Second, Britney shows how deeply internalized the instinct not to believe women is even for female victims themselves. Despite a long term friendship with Paris Hilton, she noted, “It’s embarrassing and demoralizing what I’ve been through. And that’s the main reason I’ve never said it openly. And mainly, I didn’t want to say it openly, because I honestly don’t think anyone would believe me. To be honest with you, the Paris Hilton story on what they did to her to that [sic] that school, I didn’t believe any of it. I’m sorry. I’m an outsider, and I’ll just be honest. I didn’t believe it.” To be clear, Britney is entitled to her opinion and the credo “believe women” does not mean one must believe all women in all instances. Yet I find it immensely telling that even a victim’s reaction is not to believe someone she knows who faced similar circumstances. Britney might have embraced an alternate lesson—that Paris’s visibility allowed her to effectively provide a platform for other victims and to lobby for change to boarding school regulations. But perhaps building on her prior personal experience not being believed, it is not surprising Britney was discouraged by the fear that just as Paris was disbelieved and mocked, she would be too.

Third, Britney implicitly understood the need to present herself as close as possible to the ideal victim. Doing so helps build a legal case against her conservatorship, a normative case against her minders, as well as lay a foundation for any possible prosecution of her alleged abusers. Throughout the call, she emphasizes her extreme powerlessness, her tremendous work ethic, and her father’s bad intent, and she tries to convey that despite extreme wealth, her wealth is being used to exploit rather than benefit her. While opposing parties will no doubt emphasize her bipolar disorder, prior illegal drug use, and past bad decisions (and appropriately so insofar as they relevantly inform the need for an ongoing conservatorship), an important takeaway is that even women as relatively privileged as Britney understand the many ways in which failing to meet the ideal victim standard can impair their goals in the legal system. Hence her exclamation, “And maybe I’m wrong, and that’s why I didn’t want to say any of this to anybody, to the public, because I thought people would make fun of me or laugh at me and say, “She’s lying, she’s got everything, she’s Britney Spears.” (emphasis added).

Relatedly, in trying to highlight her worthiness for relief, she chose to contrast herself with another female musician who has also struggled with misogyny and ill treatment by the industry and the press. When Britney details the betrayal by her family, she adds her outrage that, “Their cruel tactics working for Miley Cyrus as she smokes on joints onstage at the VMAs — nothing is ever done to this generation for doing wrong things.” In doing so, she perhaps sought another way to establish herself as a perfect victim, deserving of care, by pointing to other women less deserving, other women who haven’t suffered as she has. Again, rather than building solidarity with other women, Britney’s comment reflects the conventional understanding that she may be better received distinguishing herself from other maligned women rather than seeking common cause with them.

But, happily, the last element of this story that I’d like to address does involve solidarity and the efforts to build up a woman’s credibility. While Britney is in many important ways alone in this conservatorship, the support of fans, documentarians, and information leakers has helped change the narrative and build Britney’s credibility. In the early stages of Britney’s problems, efforts to acknowledge her humanity and relieve the pressures on her were largely the source of internet amusement.
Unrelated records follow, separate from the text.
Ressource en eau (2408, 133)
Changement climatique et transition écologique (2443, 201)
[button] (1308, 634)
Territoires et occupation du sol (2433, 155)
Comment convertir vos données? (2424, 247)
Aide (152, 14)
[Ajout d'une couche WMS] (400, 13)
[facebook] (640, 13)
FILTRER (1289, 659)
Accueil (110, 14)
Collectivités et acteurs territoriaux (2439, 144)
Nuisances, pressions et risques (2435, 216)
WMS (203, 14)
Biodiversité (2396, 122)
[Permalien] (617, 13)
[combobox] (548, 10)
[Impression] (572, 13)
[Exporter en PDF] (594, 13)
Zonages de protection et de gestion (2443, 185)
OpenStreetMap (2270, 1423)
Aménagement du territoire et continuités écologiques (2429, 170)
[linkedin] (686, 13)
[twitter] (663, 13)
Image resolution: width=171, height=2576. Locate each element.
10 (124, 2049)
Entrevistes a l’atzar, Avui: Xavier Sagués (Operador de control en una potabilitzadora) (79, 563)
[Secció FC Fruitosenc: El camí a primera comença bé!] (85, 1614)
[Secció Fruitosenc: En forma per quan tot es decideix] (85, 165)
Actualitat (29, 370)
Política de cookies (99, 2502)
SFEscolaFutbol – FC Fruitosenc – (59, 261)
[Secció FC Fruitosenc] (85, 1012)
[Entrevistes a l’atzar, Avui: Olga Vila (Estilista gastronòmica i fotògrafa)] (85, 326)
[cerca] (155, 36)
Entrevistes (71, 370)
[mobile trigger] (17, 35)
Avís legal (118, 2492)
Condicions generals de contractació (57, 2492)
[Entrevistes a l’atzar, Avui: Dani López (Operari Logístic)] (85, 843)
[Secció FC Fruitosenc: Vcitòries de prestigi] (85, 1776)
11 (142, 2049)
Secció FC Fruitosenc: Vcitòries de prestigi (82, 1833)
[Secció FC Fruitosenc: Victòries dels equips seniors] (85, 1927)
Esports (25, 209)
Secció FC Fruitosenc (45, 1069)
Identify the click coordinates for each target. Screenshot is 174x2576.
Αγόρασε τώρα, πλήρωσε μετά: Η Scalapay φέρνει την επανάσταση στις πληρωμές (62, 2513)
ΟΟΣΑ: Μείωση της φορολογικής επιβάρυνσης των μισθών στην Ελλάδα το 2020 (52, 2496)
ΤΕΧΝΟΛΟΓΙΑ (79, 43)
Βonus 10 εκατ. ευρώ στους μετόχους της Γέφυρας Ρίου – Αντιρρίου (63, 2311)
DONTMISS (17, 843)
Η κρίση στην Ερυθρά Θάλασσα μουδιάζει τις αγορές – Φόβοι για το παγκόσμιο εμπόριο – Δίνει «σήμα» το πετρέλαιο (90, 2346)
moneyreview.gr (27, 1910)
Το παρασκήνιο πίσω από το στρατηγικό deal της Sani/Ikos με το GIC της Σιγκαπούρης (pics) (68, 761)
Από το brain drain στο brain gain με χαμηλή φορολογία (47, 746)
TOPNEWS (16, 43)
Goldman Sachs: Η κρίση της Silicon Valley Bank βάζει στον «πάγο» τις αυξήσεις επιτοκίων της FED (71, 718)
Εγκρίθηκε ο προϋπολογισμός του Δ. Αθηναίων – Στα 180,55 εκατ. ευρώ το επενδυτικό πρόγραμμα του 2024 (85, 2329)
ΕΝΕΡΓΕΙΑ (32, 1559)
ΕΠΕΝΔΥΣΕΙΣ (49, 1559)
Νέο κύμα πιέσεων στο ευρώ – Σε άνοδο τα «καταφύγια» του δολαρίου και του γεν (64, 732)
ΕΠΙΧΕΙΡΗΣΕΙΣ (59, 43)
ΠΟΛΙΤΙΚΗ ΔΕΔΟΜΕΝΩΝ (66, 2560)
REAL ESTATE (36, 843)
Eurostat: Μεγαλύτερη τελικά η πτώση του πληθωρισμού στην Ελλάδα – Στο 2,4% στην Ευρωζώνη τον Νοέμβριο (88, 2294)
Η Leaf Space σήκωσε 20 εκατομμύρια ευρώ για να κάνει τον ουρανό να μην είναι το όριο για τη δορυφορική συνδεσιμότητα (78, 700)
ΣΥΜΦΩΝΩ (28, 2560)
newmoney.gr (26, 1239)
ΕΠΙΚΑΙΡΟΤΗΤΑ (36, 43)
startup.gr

But as the #FreeBritney movement gained momentum, it altered public perception of Britney and the conservatorship even as it acknowledged her imperfections. The #FreeBritney movement has reached beyond Britney, too, by spurring legal reform on conservatorships. And equally important, it may both reflect and shape emerging norms of believability which matter just as much or more. Believability is so often a precondition to convincing judges, jurors, co-workers, friends, and others in society about both the existence of abuse and its impact on its victims.